Many teenagers become stressed when their teachers and parents expect too much from them as far as school grades. According to the NY Times, when some teenagers receive a poor grade, they feel badly because they know they haven't only disappointed themselves, but also the people they care about the most.

When some teens study hard for an exam, but end up scoring poorly, they may feel defeated and hopeless. These feelings of failure can lead to depression, which can be a result of overwhelming stress.


Teenagers from a dysfunctional home life where abuse or alcoholism are problems can suffer from extreme stress. Teenagers need to feel safe and cared for at home. When they do not receive this from their safe place, they may take the stress of home, bring it to school, and act out.

Romantic Relationships

The University of South Carolina points to dating as a highly stressful aspect of adolescence. The peer pressures of having a partner and becoming intimately involved are difficult to deal with so early in life. Breaking up is a difficult situation to deal with too, which can bring about feelings of inadequacy, rejection, and loneliness.

Friends' Problems

Getting along with friends or getting into the "in" crowd can be very stressful for teenagers, according to a recent survey. A teen's social group means everything to some teens. When arguments happen or a teen feels awkward around peers, it's normal to feel sad or anxious.

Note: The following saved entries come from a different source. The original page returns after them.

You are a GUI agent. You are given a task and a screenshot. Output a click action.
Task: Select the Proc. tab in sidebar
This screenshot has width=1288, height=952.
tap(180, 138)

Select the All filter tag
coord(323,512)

Popular teens experience just as much stress. They need to keep up a certain image within their social group. It's hard to make it into the "in" group, but it can be even harder to stay in it.

Younger Siblings

Arguments with younger siblings are normal, but sometimes, they can make teens feel worse about themselves. They may feel inferior to their younger siblings, or they may end up resenting them because they seem to have it easier in life.

Drugs in the Neighborhood

With drugs infiltrating many neighborhoods across the country, it's no surprise some teens feel stressed about drugs. Peer pressure to try drugs and alcohol are everywhere, and the fight to say no seems so difficult when everyone around them says their social life depends on it. With adolescence being such a sensitive time in social development, drugs only make this developmental stage harder to get through safely and healthfully.

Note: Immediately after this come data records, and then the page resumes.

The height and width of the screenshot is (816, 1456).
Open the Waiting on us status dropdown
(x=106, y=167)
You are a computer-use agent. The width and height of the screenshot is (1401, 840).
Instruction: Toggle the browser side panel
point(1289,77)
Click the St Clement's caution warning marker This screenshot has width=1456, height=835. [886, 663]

How Stress Has Changed for Teenagers

Teen stress isn't anything new. Adolescence has been a stressful developmental stage for hundreds of years, and many of the reasons for stress many years ago are the same as what you're experiencing as a teen in present day.

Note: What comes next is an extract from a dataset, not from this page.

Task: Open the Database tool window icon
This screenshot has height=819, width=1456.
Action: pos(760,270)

The problem is that nowadays there are many more stressors for teens, according to Psychologist Bruce Kohlhase. He understands that it's not only the stress of a teen's home and school life that causes them anxiety and depression, but it's also the world around them. Teens now think about what might happen in the future instead of just what is happening around them now.

There Is Light at the End of the Tunnel

If you've been under stress for a year of more, it can feel as though you'll never feel relief. The good news is that most of the stressors you have now as a teen will go away. According to psychologist Jean Twenge, the author of Generation Me, most teenagers start to feel less stressed once they hit their 20s and 30s. Some teens are able to feel better before this time with the help of anti-depressant medication, but this is something that should be discussed with a physician or therapist.

Stress is common for teenagers. If you're a teen who feels like you are at the end of your rope, don't give up now. This is supposed to be a difficult time in your life, so you are not overreacting or imagining anything.

If you feel as though you can't take another day, talk to someone. Talk to a guidance counselor, your mother, father, or another trusted adult. If you have no one to talk to, call one of the teen crisis lines listed on the Palo Alto Medical Foundation website. You deserve to be heard and feel safe in your surroundings and in yourself.